Shah Faesal reached out to NSA before he quit party; open to IAS return - india 
news - Hindustan TimesShah Faesal reached out to NSA before he quit party; open 
to IAS return - india news - Hindustan Times



https://m.hindustantimes.com/india-news/shah-faesal-reached-out-to-nsa-before-he-quit-party-open-to-ias-return/story-gzjuYwwztB5lNTg8tu141O.html?utm_source=Daily_Newsletter&utm_medium=HT_Email


Shah Faesal reached out to NSA before he quit party; open to IAS return
Faesal, 37, who hits the headlines in 2009, when he became the first person 
from Kashmir to top the Indian Administrative Services exam, acknowledged that 
he has been in touch with officials in New Delhi, although he declined to 
specify details.
 Faesal, 37, who hits the headlines in 2009, when he became the first person 
from Kashmir to top the Indian Administrative Services exam, acknowledged that 
he has been in touch with officials in New Delhi. (Hindustan Times/Ronjoy 
Gogoi) 
Bureaucrat-turned-politician Shah Faesal, who left the party he himself 
founded, quit only after making contact with top officials in the Union 
government.
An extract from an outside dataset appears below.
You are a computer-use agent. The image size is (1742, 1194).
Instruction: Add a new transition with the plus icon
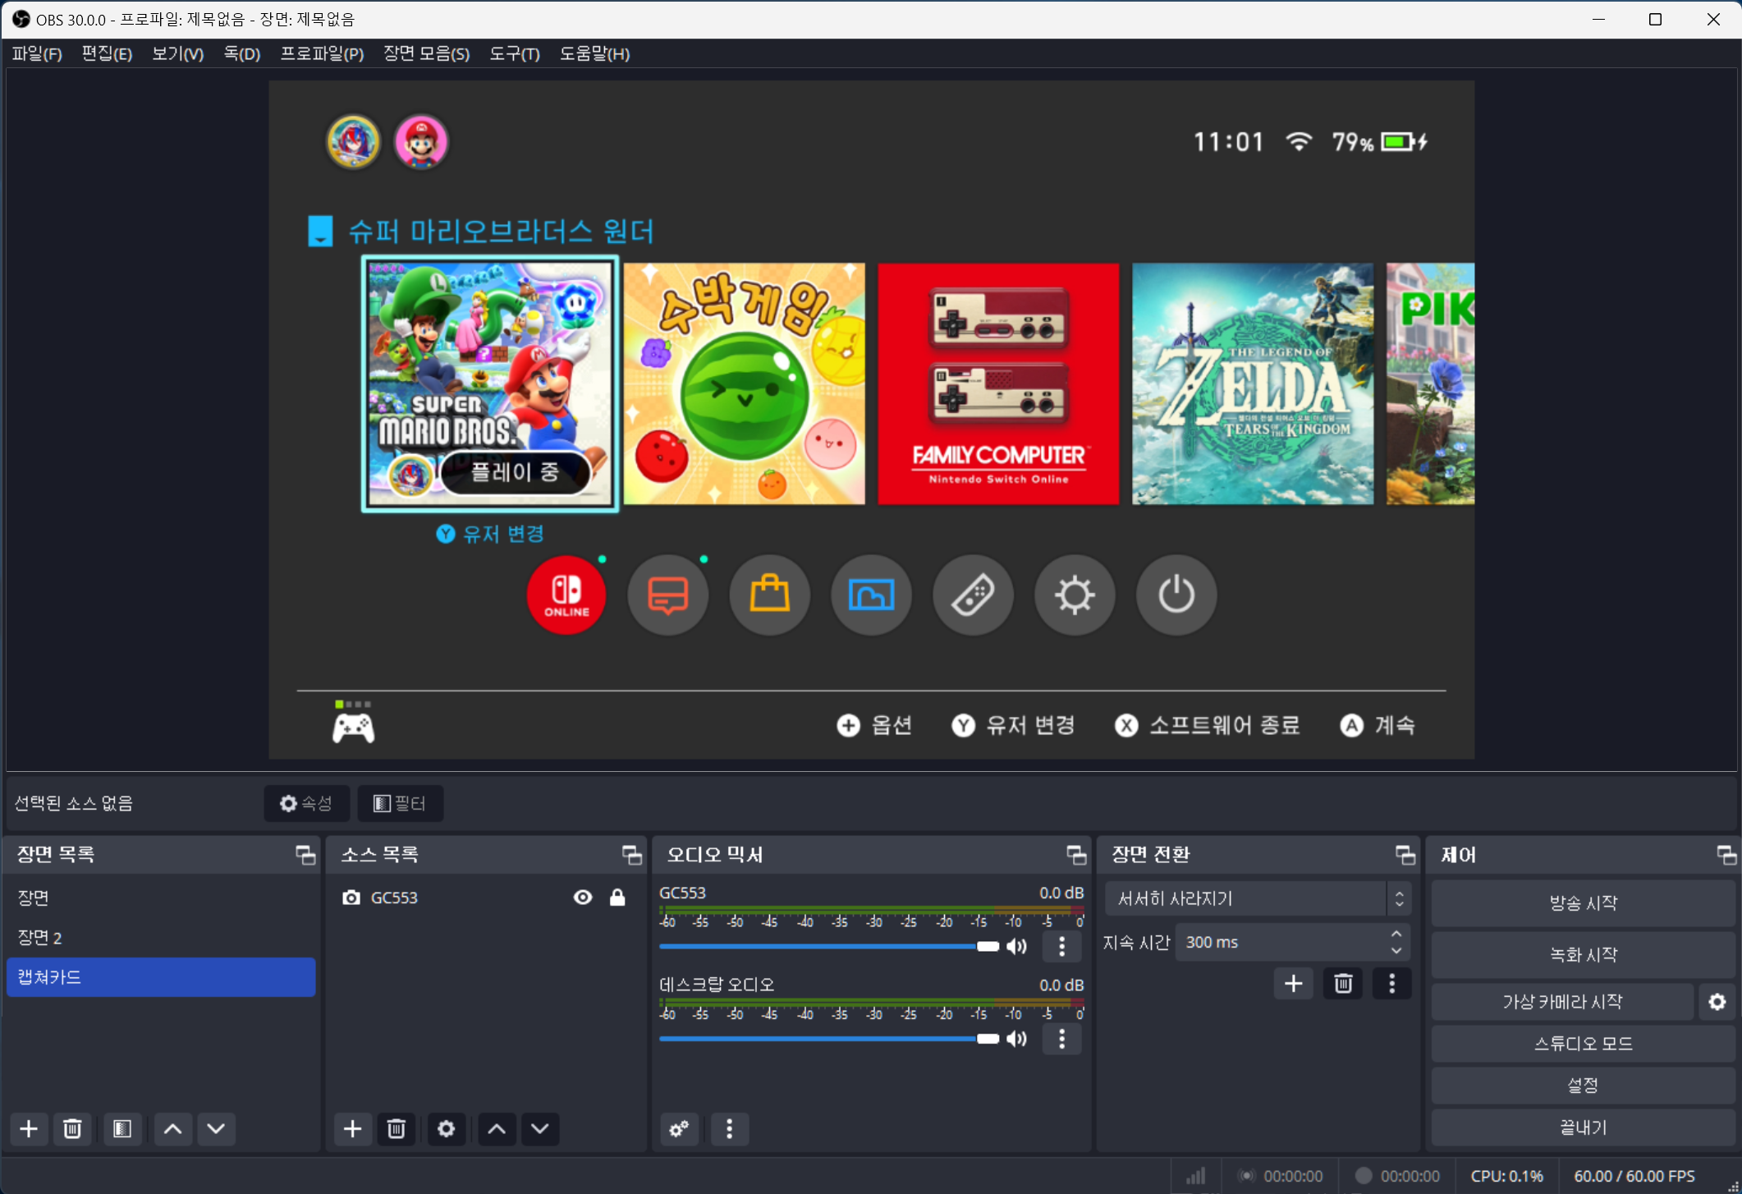tap(1293, 984)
Faesal had a talk with National Security Adviser (NSA) Ajit Doval 
before informing his party colleagues in the Jammu & Kashmir People’s Movement 
(JKPM) that he was leaving, HT has learnt.

Faesal, 37, who hits the headlines in 2009, when he became the first person 
from Kashmir to top the Indian Administrative Services exam, acknowledged that 
he has been in touch with officials in New Delhi, although he declined to 
specify details.

“There has been a lot of speculation about the conversations I’m having with 
people in the government. I have been a member of IAS, and it’s nothing strange 
if I’m meeting people in the government,” he said. 

“I have to live and work here and this is perfectly normal,” he added. 

The NSA was not available for comment.

Faesal suggested that he is not opposed to rejoining the service, and there is 
talk that he could be reinstated.

Faesal, who once promised to be the voice of Kashmir’s young people has come a 
long way. His views, too, have changed. “I think we need to understand that in 
1949 national consensus was about incorporating Article 370 and the 2019 
national consensus is about scrapping it. We have to understand the mood of the 
nation and come to terms with the reality.”

Early in 2019, Faesal announced his resignation from the IAS and became a vocal 
critic of the government. Jammu & Kashmir was stripped of its special status in 
August last year, and at the time, he tweeted: “Kashmir will need a long, 
sustained non-violent political mass movement for the restoration of political 
rights. Abolition of Art 370 has finished the mainstream. Constitutionalists 
are gone. So you can either be a stooge or a separatist now. No shades of grey.”

He has now deleted all his tweets. Asked to explain the stooge-and-separatist 
comment , he said: “I was talking about the political grey zone in which 
electoral politics operated. I said that once the grey zone is over now people 
will call you stooge or separatist. [And] I said I’m neither of the two.”

He added: “I’m a proud citizen of this country who wants to make a difference 
in the lives of people. I don’t recognise these labels at all.”

In a signed article for this paper in January last year, Faesal enunciated the 
reasons he quit the IAS. He said then that Kashmir was in a crisis and that as 
an insider, he had decided to ring the alarm bell.

After being in touch with top officials in the government, Faesal now says he 
accepts the new reality. “We are face to face with a new political reality in 
Kashmir. Since August 5, the facts on the ground have changed. I want to 
articulate my understanding of the situation without the need to be politically 
correct. Kashmir has suffered a lot in the past. I don’t want to bank on the 
old illusions, take Kashmiris down a garden path, and build my career on that. 
I’m quitting with all humility and telling people that I can’t promise 
something that I can’t deliver.”

He now seems hopeful that the legislative route will provide answers. “In a 
democracy, this consensus is dynamic and we should not lose hope. The same 
Parliament has provided answers in the past and I’m sure the same Parliament 
will provide answers in the future also,” he said.

Faesal’s resignation from the IAS is still pending and he may be reinstated, 
though the timeline for that is not clear. “The rules can be tweaked to 
accommodate him,” an official said.

Faesal is not averse to returning to the bureaucratic fold. “I am not averse to 
working with the government. Public administration is my domain of expertise. 
That’s where I belong,” he said.

Officials in Delhi and Srinagar who asked not to be named said he could be 
rejoining soon, and could also be reinstated in an advisory role.